**WORK INSTRUCTIONS**. Where the records below reach the line containing "Instruction: Click the Paths to Do icon", start transcribing, and end with the line containing "Click the player position slider handle", exactly and with nothing else added.

Stored items:

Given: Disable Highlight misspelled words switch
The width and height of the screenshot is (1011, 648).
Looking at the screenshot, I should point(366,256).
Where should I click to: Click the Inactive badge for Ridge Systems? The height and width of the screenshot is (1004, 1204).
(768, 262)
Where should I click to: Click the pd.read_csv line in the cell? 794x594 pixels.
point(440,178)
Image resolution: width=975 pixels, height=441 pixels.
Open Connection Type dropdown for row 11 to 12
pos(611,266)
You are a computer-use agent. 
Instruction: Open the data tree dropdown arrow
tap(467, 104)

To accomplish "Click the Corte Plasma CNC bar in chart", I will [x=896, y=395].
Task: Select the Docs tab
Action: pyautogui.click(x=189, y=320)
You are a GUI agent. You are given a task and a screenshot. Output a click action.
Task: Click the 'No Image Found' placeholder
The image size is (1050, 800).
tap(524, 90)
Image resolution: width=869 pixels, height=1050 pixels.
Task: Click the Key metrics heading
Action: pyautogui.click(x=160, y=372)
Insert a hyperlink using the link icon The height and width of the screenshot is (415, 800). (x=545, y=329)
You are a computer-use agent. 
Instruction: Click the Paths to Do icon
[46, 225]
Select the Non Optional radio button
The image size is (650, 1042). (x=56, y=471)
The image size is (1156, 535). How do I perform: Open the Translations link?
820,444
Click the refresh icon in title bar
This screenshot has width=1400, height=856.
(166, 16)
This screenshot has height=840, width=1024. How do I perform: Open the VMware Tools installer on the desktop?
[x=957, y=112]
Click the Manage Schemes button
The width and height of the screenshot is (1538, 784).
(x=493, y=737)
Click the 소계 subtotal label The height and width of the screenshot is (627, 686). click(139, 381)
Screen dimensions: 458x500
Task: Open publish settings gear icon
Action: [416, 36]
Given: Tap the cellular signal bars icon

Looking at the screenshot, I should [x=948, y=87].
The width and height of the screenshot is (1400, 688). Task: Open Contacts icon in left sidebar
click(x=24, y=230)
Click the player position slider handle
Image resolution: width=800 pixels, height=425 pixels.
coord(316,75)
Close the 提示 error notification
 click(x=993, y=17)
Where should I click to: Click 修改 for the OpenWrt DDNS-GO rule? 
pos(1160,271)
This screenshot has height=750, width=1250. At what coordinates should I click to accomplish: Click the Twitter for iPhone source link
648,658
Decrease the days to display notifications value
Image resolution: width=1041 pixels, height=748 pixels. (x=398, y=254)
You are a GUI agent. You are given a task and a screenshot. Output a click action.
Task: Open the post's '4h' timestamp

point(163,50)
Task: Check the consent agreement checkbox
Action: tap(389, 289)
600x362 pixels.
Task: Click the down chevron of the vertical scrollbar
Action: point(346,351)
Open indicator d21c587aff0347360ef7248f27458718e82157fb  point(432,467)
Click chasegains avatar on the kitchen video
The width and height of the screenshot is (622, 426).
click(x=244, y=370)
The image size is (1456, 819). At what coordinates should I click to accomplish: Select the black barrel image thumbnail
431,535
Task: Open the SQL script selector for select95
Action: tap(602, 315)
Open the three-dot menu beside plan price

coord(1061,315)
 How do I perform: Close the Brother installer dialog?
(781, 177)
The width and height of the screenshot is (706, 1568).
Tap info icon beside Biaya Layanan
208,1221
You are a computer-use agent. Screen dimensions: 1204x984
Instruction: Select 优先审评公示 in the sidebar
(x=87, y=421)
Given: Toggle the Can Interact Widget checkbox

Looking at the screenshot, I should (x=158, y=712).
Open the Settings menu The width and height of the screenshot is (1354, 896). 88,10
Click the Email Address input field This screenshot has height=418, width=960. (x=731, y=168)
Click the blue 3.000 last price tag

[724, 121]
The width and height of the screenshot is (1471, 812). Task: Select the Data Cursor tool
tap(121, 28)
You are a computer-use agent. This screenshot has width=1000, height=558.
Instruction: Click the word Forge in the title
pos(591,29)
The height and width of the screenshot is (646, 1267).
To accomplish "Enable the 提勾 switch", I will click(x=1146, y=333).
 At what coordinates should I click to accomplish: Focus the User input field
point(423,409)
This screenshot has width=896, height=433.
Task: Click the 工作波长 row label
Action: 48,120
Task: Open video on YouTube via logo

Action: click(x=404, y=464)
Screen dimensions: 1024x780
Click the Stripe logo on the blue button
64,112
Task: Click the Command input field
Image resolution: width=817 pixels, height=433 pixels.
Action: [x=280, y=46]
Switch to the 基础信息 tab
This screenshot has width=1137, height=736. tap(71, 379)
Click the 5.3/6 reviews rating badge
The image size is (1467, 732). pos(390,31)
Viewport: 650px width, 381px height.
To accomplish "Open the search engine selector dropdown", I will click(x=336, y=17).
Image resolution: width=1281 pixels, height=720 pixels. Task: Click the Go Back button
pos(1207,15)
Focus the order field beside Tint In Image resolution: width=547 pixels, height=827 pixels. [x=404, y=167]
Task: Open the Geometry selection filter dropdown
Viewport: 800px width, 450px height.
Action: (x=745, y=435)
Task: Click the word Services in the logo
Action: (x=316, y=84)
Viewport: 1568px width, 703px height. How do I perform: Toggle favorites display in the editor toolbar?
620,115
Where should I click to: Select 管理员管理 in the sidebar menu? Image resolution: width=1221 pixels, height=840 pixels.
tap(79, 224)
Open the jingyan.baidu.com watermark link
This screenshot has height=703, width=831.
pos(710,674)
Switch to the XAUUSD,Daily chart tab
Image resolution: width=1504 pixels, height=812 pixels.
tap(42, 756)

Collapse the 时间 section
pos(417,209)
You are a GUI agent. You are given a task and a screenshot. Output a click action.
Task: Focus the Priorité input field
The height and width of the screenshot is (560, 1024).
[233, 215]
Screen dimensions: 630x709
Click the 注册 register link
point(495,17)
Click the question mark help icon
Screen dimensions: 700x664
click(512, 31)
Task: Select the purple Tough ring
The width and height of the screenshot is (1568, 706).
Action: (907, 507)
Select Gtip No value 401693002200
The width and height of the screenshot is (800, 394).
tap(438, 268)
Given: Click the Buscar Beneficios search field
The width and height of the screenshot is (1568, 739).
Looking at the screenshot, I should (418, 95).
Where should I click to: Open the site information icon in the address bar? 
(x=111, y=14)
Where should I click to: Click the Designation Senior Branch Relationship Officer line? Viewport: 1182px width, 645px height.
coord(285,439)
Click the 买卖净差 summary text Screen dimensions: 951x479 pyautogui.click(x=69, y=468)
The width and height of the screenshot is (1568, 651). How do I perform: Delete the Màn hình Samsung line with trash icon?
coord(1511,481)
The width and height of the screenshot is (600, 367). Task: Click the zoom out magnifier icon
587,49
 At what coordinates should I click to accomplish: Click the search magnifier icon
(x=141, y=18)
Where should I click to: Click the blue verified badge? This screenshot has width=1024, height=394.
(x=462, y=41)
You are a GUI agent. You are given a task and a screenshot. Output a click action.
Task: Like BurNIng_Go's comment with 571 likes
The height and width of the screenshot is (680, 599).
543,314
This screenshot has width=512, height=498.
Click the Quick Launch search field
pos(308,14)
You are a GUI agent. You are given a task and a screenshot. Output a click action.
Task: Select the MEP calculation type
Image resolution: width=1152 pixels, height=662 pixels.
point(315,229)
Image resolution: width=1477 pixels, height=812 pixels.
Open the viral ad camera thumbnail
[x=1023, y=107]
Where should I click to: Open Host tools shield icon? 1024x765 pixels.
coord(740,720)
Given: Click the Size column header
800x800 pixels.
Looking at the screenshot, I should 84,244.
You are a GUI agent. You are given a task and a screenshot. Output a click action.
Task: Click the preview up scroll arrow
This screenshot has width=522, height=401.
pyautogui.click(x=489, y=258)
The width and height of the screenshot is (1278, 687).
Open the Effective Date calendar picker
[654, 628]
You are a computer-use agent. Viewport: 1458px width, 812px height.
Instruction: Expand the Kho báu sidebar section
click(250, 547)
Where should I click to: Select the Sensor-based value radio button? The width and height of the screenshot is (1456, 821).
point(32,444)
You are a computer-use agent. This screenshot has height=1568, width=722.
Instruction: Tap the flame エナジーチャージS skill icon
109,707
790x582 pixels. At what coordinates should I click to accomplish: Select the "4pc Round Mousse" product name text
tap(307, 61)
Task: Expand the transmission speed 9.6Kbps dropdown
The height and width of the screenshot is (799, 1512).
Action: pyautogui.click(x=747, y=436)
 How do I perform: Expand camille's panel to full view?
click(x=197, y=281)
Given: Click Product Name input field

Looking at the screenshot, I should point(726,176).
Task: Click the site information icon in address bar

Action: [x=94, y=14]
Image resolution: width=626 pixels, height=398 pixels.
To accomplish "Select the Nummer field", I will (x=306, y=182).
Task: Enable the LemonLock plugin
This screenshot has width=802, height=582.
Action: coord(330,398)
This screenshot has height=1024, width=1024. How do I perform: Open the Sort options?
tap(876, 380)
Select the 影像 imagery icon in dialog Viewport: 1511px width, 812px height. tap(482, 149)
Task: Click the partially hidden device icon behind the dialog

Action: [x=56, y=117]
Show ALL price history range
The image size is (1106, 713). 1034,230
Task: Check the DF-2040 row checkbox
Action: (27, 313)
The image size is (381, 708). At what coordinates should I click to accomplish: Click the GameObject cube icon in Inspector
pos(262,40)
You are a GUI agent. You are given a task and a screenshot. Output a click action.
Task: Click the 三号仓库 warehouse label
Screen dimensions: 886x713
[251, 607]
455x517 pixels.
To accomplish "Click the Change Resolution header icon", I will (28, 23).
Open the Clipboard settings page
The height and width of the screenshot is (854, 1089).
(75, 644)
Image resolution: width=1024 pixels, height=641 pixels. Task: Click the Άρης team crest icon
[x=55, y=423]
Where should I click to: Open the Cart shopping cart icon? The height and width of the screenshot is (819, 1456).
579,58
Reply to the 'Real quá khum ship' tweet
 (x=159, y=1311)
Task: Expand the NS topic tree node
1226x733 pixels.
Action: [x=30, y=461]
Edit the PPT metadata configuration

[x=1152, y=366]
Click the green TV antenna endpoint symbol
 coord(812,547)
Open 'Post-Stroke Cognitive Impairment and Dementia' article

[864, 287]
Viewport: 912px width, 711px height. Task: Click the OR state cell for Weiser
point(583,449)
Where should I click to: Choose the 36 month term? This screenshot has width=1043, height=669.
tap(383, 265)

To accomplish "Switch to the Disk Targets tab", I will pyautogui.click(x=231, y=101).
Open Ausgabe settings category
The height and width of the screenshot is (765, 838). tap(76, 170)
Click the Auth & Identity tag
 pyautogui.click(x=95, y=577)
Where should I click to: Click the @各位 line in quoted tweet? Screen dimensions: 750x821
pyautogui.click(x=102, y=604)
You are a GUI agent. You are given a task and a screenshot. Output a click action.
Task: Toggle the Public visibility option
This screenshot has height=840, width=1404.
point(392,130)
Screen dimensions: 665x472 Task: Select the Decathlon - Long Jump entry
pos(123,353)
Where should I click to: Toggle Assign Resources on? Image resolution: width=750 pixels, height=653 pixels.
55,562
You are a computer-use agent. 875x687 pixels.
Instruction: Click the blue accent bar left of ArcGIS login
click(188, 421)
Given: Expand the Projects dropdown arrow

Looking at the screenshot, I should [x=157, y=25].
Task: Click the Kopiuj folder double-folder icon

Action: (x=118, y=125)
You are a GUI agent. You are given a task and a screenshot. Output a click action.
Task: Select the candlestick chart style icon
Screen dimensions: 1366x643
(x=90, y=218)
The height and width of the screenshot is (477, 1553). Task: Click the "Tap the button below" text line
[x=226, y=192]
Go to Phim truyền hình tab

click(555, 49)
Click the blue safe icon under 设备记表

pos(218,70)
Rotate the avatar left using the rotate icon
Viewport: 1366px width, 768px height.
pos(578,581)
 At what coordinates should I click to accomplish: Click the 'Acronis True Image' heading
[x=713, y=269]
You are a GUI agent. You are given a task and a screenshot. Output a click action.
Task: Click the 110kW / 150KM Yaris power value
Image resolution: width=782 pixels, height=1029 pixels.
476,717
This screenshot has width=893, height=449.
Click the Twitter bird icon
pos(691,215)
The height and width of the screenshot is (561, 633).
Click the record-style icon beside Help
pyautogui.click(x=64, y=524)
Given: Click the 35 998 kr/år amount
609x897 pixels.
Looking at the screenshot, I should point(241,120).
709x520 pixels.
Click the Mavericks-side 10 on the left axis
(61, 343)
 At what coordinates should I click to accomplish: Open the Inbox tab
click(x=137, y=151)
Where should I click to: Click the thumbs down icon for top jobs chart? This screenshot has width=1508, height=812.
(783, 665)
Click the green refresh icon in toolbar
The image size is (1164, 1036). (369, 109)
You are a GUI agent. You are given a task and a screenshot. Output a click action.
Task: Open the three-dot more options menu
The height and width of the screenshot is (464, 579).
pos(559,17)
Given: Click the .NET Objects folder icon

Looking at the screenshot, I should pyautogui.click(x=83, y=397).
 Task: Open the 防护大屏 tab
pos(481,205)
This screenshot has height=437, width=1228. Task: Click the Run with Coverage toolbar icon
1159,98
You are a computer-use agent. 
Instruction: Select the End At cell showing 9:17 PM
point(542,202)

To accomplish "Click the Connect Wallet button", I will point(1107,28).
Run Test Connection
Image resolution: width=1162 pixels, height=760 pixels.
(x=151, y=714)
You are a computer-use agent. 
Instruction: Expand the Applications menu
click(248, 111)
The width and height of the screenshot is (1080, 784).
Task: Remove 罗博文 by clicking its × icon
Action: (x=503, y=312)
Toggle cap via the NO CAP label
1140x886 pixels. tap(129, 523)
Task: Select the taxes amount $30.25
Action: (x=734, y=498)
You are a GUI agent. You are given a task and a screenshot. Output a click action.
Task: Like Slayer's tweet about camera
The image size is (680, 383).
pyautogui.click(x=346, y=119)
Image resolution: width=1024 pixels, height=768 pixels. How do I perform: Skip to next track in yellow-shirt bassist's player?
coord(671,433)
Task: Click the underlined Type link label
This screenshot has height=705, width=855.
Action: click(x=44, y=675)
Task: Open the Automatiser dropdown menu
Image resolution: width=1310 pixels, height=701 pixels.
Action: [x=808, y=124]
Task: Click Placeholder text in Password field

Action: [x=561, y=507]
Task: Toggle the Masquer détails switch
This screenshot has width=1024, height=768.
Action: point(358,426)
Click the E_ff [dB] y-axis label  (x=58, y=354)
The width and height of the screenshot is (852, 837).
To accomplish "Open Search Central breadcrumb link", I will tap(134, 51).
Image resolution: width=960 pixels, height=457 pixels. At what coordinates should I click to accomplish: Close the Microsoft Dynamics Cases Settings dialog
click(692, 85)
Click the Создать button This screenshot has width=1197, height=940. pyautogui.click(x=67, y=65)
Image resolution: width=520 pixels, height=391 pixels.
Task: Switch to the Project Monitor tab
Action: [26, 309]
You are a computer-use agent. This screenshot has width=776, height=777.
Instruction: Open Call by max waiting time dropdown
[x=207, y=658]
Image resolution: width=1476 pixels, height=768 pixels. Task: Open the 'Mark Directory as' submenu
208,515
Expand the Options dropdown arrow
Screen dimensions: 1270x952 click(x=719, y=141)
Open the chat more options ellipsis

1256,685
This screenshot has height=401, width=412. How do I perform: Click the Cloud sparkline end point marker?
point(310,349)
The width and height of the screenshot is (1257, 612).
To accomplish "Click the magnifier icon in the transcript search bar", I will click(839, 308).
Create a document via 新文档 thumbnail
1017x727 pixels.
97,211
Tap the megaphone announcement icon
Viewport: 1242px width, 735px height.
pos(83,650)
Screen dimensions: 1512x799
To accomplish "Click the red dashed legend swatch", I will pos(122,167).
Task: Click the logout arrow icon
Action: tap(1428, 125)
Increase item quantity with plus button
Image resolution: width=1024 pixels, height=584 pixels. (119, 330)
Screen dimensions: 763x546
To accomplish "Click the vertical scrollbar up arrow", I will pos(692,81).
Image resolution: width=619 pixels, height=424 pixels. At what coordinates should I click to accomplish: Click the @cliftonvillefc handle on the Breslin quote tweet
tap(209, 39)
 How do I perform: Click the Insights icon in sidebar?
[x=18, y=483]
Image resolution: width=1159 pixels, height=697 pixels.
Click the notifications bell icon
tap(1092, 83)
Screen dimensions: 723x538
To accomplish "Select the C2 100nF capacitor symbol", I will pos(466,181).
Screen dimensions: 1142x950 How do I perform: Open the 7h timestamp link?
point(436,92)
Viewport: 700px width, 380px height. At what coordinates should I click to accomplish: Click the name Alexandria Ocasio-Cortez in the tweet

**OUTPUT OF THE TASK**.
Instruction: Click the Paths to Do icon
[46, 225]
Select the Non Optional radio button
The image size is (650, 1042). (x=56, y=471)
The image size is (1156, 535). How do I perform: Open the Translations link?
820,444
Click the refresh icon in title bar
This screenshot has width=1400, height=856.
(166, 16)
This screenshot has height=840, width=1024. How do I perform: Open the VMware Tools installer on the desktop?
[x=957, y=112]
Click the Manage Schemes button
The width and height of the screenshot is (1538, 784).
(x=493, y=737)
Click the 소계 subtotal label The height and width of the screenshot is (627, 686). click(139, 381)
Screen dimensions: 458x500
Task: Open publish settings gear icon
Action: [416, 36]
Given: Tap the cellular signal bars icon

Looking at the screenshot, I should [x=948, y=87].
The width and height of the screenshot is (1400, 688). Task: Open Contacts icon in left sidebar
click(x=24, y=230)
Click the player position slider handle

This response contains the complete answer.